[Selected extract]
— START —

August 12, 2014 :: Upstream network issues

Started by Jason, August 12, 2014, 11:17:11 AM

Previous topic - Next topic

0 Members and 1 Guest are viewing this topic.

Jason

Issue:  Some customers are experiencing connectivity issues where their sites are down and/or very slow.   So far I've had about 15 customers inquire about this.  The servers are up and running normally -- I'm not experiencing the issue nor is Pingdom (our monitoring provider) or any uptime check sites I've tried. 

I've confirmed with the datacenter that this issue is not internal to us -- there's some sort of large scale disruption related to some large networks today that is causing some customers to experience this if they utilize those connections to reach the datacenter.

Here's the latest from the datacenter:

Update 10:38am Eastern from datacenter:  "Multiple large network providers have experienced issues affecting many across the web this morning. This has caused some of our customers to experience ongoing connectivity issues. Since this isn't directly related to any of our infrastructure, we are trying to get more information as well. We're in the process of communicating with several providers and will relay any further updates the second we receive them."

Unfortunately, if the issues are with external providers, they will need to restore service to their networks to return proper connectivity.

I have this posted on our Status Page and will keep that updated as more details arrive.

Thank you,
Jason

---------
marking resolved
---------

Jason

A very quick update --

I've been reaching out to the customers who reported an impact today and so far everyone is reporting that service appears to be back to normal.

I'm waiting on an official response on what the datacenter observed and will update this forum post with all the details I receive once they are available.

Thank you for your patience -- I know this has been a frustrating day for those impacted.

Jason

I'm starting a recap of today's events while I wait on the final pieces --

To start, here are my observations as well as those experienced by customers:
- I saw no impact myself to any sites nor did the vast majority of customers.

— END —

[Dataset extract]
— START —

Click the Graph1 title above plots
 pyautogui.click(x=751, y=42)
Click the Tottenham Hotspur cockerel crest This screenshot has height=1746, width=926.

— END —

[Written request 1] Reproduce the passage of the network issues thread starting with "Thank you for" and going on through "majority of customers.".
[Written request 2] Restate the paragraph of the network issues thread that begins "Issue:  Some customers are experiencing" in a shorter form, keeping its main facts.
[Written request 3] Write the next part of the network issues thread, picking up after its final line.
The lines shown above come from a different source than the network issues thread.

[Exercise answer 1]
Thank you for your patience -- I know this has been a frustrating day for those impacted.

Jason

I'm starting a recap of today's events while I wait on the final pieces --

To start, here are my observations as well as those experienced by customers:
- I saw no impact myself to any sites nor did the vast majority of customers.

[Exercise answer 2] About 15 customers have reported sites that are down or very slow. The servers are running normally, and Jason, Pingdom (the monitoring provider) and the uptime check sites tried are not seeing the problem.

[Exercise answer 3]
- Our monitoring services (Pingdom.com) or uptime checking sites were also clear.
- That being said, a significant number of customers DID see issues which we quickly confirmed
- From the reports I received, the largest number of users seemed to be on servers: Avalanche, Wildfire, Sandstorm, Thunderbolt (although that doesn't mean other ones weren't impacted).
- It *seemed* like a lot of customers were in the upper mid-west region although I had reports overseas of impact.
- From many customers, they or several customers saw the impact whereas others were fine
- Some of my customers could reach accounts on some servers but not others (all within the same datacenter)
- Some of my customers couldn't reach their sites on their home connection but were fine on their cellular networks (or vice versa)
- I would estimate the total number of customers who reached out to me was around 15-20. 

I was monitoring numerous uptime sites and forums and there were some consistent conversations.  Comcast was seeing issues as were Level3 and Cogent which are two significant service providers.  I had several customers send me tracerts of their network path between themselves and our servers and several of them traversed networks that were dropping their data.  This was the initial information the datacenter provided as well.

Meanwhile, I started reading some interesting posts online that were focusing on an issue much more global in nature.  It appears the "Global Routing Table" used by routers reached a milestone that exceeded the default setting on many routers.  This starts getting fairly complex but the Internet essentially outgrew the limits once thought sufficient by such hardware providers as Cisco.

Quote
http://www.nux.ro/
Today someone announced some more IPv4 classes on the Internet, nothing new here, but this meant the global routing table has exceeded 500k entries (501,525 as we speak). This has caused a lot of very popular Cisco router models to go belly up because their default value for the IPv4 table size is 512k which in this case was not enough to hold the global table.

Our datacenter confirmed the same cause in their latest update:

Quote
08/12/14 5:00PM (EDT)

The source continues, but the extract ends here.